Les polytechniciens sont-ils vraiment des militaires ? C’est l’une des questions en creux soulevée par le rapport annuel de la Cour des comptes diffusé fin février. Ainsi, les magistrats financiers pointent le fil ténu reliant le ministère des Armées à la prestigieuse école bicentenaire "dont les élèves ingénieurs français servent sous statut militaire et sont rémunérés à ce titre."

Tutelle trop "lointaine" du ministère des Armées

Entre autres observations, la Cour des comptes relève que "l’École Polytechnique ne forme plus qu’un nombre limité d’élèves pour le compte du ministère des Armées, seulement 7% de la promotion sortie d’école en 2018, soit 15 postes." Elle ajoute : "Au-delà des sept mois de stage au sein des armées (en début de scolarité) et de leur participation aux cérémonies militaires, la contribution des élèves en tant qu’élèves officiers de l’armée française est très réduite." En outre, le ministère des Armées est "accusé" d’exercer une "tutelle lointaine", "peu diligente voire passive" quant au regard porté sur la gestion de l’X.

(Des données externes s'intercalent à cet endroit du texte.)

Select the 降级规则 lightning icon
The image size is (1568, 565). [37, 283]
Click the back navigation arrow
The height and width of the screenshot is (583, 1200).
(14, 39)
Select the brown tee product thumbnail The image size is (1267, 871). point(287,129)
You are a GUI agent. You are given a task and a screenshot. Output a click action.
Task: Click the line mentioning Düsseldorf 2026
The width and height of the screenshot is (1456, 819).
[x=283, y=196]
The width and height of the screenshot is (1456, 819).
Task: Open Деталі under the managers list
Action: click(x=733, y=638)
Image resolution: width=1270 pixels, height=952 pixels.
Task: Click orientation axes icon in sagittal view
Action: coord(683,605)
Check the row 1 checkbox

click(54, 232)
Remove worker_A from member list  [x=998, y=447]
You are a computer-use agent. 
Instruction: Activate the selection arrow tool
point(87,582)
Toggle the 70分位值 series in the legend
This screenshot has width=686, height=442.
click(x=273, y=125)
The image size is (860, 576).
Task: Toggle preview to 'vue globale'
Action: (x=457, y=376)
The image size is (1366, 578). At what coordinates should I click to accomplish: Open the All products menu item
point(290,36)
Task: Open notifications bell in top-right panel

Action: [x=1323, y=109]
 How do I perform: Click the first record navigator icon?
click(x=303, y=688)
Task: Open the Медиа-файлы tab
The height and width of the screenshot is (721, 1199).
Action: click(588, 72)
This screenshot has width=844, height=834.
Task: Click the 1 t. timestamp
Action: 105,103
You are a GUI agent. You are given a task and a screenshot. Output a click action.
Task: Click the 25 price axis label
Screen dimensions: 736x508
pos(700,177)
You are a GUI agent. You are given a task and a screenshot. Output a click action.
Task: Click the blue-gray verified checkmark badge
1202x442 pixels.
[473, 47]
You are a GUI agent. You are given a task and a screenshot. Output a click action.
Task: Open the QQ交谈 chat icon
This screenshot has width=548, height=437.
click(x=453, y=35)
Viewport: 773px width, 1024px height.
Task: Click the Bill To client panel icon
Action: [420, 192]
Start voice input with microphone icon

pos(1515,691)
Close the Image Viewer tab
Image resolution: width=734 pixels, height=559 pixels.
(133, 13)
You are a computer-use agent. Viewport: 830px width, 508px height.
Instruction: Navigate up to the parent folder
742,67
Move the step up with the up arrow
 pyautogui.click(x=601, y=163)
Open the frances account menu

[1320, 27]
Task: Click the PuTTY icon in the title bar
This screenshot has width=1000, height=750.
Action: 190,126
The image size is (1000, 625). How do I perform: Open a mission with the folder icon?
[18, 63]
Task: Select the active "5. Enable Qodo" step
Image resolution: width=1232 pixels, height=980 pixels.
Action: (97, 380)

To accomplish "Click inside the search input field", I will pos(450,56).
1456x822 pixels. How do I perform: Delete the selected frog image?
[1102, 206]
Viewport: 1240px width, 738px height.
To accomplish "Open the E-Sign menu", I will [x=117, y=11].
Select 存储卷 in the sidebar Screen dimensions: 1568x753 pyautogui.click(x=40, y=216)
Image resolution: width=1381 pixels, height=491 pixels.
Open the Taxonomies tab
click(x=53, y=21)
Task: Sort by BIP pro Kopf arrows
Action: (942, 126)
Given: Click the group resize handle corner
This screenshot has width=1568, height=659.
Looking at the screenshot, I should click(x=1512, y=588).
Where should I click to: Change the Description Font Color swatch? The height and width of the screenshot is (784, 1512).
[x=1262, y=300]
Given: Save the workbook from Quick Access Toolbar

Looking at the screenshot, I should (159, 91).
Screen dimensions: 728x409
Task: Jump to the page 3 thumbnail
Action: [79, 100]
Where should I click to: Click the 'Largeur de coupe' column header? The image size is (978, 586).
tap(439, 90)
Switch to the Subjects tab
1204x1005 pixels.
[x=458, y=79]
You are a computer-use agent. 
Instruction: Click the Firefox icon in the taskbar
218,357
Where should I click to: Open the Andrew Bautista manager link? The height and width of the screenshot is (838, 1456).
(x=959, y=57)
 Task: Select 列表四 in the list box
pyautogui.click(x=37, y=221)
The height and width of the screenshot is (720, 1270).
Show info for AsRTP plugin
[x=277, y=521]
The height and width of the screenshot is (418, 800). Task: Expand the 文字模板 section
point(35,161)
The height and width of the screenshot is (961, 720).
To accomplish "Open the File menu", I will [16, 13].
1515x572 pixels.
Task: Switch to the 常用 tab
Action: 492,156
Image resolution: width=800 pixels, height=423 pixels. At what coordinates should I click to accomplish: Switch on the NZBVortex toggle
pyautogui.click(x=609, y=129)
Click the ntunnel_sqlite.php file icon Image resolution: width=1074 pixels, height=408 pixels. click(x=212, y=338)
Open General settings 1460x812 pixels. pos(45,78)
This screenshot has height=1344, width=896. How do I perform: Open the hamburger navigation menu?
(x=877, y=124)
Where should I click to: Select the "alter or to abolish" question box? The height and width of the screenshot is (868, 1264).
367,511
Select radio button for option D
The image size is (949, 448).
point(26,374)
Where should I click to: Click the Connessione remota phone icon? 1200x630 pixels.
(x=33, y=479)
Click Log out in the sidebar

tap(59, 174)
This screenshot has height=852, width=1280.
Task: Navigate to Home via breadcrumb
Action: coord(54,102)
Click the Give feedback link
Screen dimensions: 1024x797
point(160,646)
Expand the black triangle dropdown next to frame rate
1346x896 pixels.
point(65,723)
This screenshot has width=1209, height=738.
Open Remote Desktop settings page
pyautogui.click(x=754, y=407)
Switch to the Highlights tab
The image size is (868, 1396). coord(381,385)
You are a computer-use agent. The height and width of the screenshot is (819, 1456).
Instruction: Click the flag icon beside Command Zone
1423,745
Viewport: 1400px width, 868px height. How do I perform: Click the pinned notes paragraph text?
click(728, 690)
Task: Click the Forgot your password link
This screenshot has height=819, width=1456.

Vers une timide révolution à Polytechnique

Jouant, comme à son habitude, le rôle d'aiguillon, la Cour des comptes s'est voulue acerbe d'emblée avec un titre laissant peu de place aux doutes sur le contenu des 22 pages de ce rapport intitulé "Une stratégie incertaine, une gestion à redresser" qui ne remet cependant absolument pas en cause la qualité de l’enseignement dispensé par Polytechnique. "Son excellence tient largement à la sélectivité du concours d’entrée et à la qualité de son corps professoral", soulignent les Sages, en préambule.

Une excellence qui coûte cher

Une excellence coûteuse toutefois puisque, estime la Cour, "le coût de la scolarité d’un élève, hors rémunération, (s’établit) à 36.370 € par an sur la base des données 2016–2017" contre 20.078 euros en moyenne pour les écoles d'ingénieurs publiques selon un rapport du Contrôle général économique et financier (Cgefi) datant de 2013, cité par les Sages. Une étude menée pour le compte de la Cdefi en 2018 donnait à peu près le même chiffre.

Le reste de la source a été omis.